Но хотя на сей раз «мир», как видим, и «водворился», однако таких, «непонятных» для Жорж Санд и казавшихся «непониманием» с ее стороны для Шопена, инцидентов и поводов к столкновениям и размолвкам – вроде романтической выходки де Розьер – и впоследствии было немало. Вернее сказать: становилось все больше, особенно по мере того, как дети Жорж Санд становились взрослыми и стали более заявлять себя как личности, а почему – это мы сейчас скажем.
Только глубоко неправы те (особенно биографы Шопена), которые огульно обвиняют по этому поводу Жорж Санд, обрушиваются на нее и причитают над «несчастным» Шопеном. Нам кажется, что это происходит от некоторой логической ошибки и от некоторого неумения отрешиться в данном случае от общепринятых понятий и умственных клише. Лишь однажды мы встретили в печати по этому поводу объяснение или мнение, свободное от рутины, а потому и проливающее на этот вопрос свет настоящего понимания. Это – суждение французского писателя г. Пьера Милля, которое, по нашему мнению, заслуживает такого внимания, что мы его здесь целиком приводим, оговорившись лишь, что г. Милль высказывает его по поводу уже окончательного разрыва двух друзей, принимая притом на веру слова Листа о том, что Жорж Санд-де «покинула» Шопена, и цитируя его несколько помпезное выражение, что она «всегда сохраняла за собой право собственности на свою особу, когда подвергала ее опасностям смерти или блаженству страсти»... Г. Милль сначала возражает:
«Но ведь этим правом, в сущности, обладает всякий, а у этой необычайной женщины была просто мужская честность, великолепное здоровье и самый проницательный здравый смысл. Самое разумное, это судить о ней, как Шопен, который, конечно, страдал, как покинутая женщина, но сохранил о шести месяцах на Майорке навеки трогательную благодарность»...
А затем говорит:
«Я бы все-таки очень хотел знать, почему мы находим совершенно естественным, чтобы мужчина покидал женщину, и имеем обыкновение так сильно скандализоваться, когда роли переменяются.

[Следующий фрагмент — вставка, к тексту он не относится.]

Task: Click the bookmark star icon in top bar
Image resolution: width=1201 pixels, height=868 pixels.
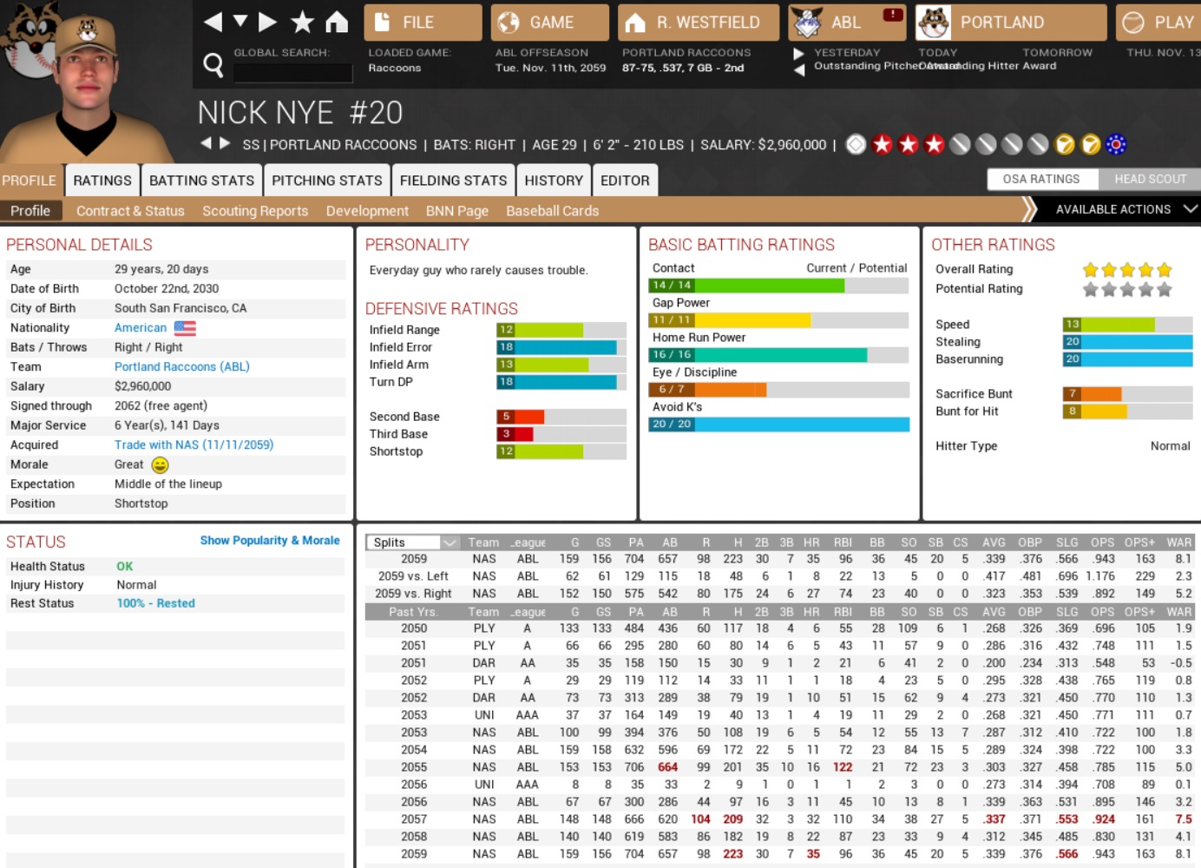Action: pyautogui.click(x=303, y=22)
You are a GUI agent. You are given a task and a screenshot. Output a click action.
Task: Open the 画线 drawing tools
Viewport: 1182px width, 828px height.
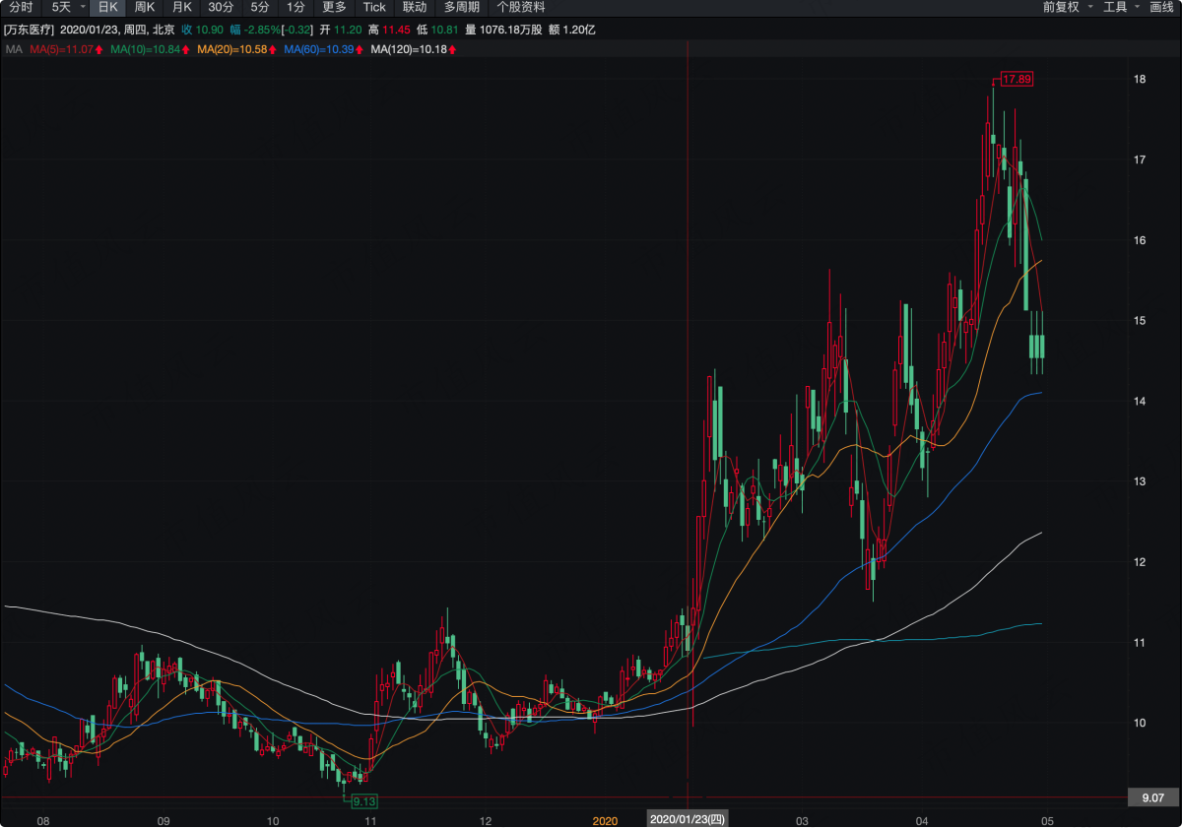tap(1162, 7)
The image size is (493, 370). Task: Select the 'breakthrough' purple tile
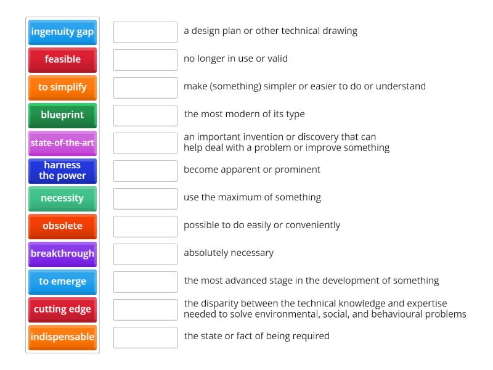pyautogui.click(x=62, y=254)
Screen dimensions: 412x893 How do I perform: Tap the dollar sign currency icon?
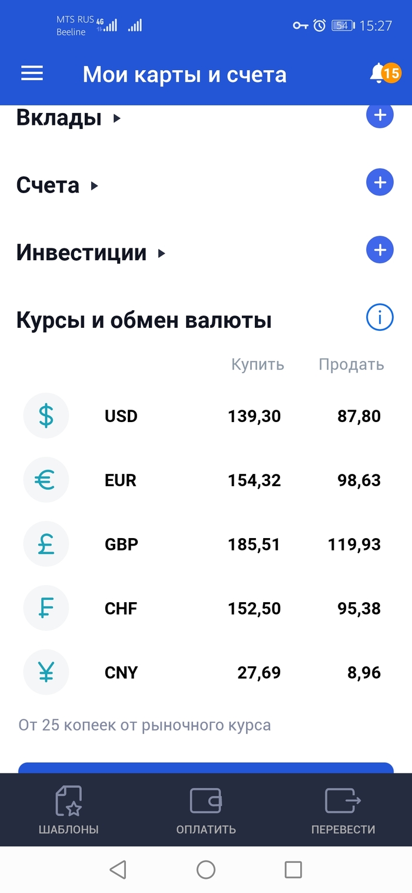(46, 416)
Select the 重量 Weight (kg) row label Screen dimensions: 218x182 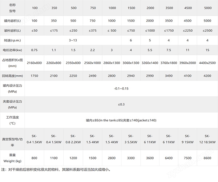pyautogui.click(x=12, y=159)
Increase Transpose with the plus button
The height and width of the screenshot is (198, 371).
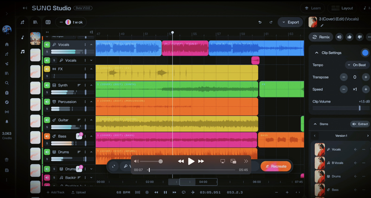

Всем известен знаменитый майоркский инцидент: Жорж Санд однажды отправилась в грозу, при страшном дожде и ветре, просто из жизнерадостности, чтобы подышать, побороться против стихий. Шопен, обезумев от нервного беспокойства, восклицает: «Она потонет!», сочиняет удивительный фис-мольный прелюд, а когда Лелия возвращается – он падает в обморок к ее ногам. Она была этим весьма мало тронута, даже раздосадована, говорится в «Биографии» Листа.
Но, однако, если вы мужчина, вообразите себе, что вы выехали верхом, что вы возвращаетесь, опьяненный свежим воздухом, с кровью, разгоряченной славным теплым дождем, – и вдруг особа другого пола вам устраивает подобную сцену. Вы подумаете: «Господи, до чего женщины несносны»... Это и случилось с Жорж Санд»...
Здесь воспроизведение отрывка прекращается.